[Task statement] Swap "thermal resistance" for "junction temperature" in the listing lines, beginning at the line that has "Select the Symbol" and stopping after the line that has "Tap the 120". Return only those lines, with everything else left unchanged.

[Dataset entries]
__________________________________________________
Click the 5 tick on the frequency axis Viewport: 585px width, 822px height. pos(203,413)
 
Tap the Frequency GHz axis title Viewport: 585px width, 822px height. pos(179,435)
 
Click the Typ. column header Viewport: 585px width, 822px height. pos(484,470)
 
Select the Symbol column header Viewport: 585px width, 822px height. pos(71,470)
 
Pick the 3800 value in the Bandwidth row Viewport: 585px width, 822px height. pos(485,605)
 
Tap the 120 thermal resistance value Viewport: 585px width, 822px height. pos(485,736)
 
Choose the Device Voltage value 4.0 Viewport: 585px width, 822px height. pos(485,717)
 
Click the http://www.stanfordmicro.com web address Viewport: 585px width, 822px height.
__________________________________________________
[Solved exercise]
Select the Symbol column header Viewport: 585px width, 822px height. pos(71,470)
 
Pick the 3800 value in the Bandwidth row Viewport: 585px width, 822px height. pos(485,605)
 
Tap the 120 junction temperature value Viewport: 585px width, 822px height. pos(485,736)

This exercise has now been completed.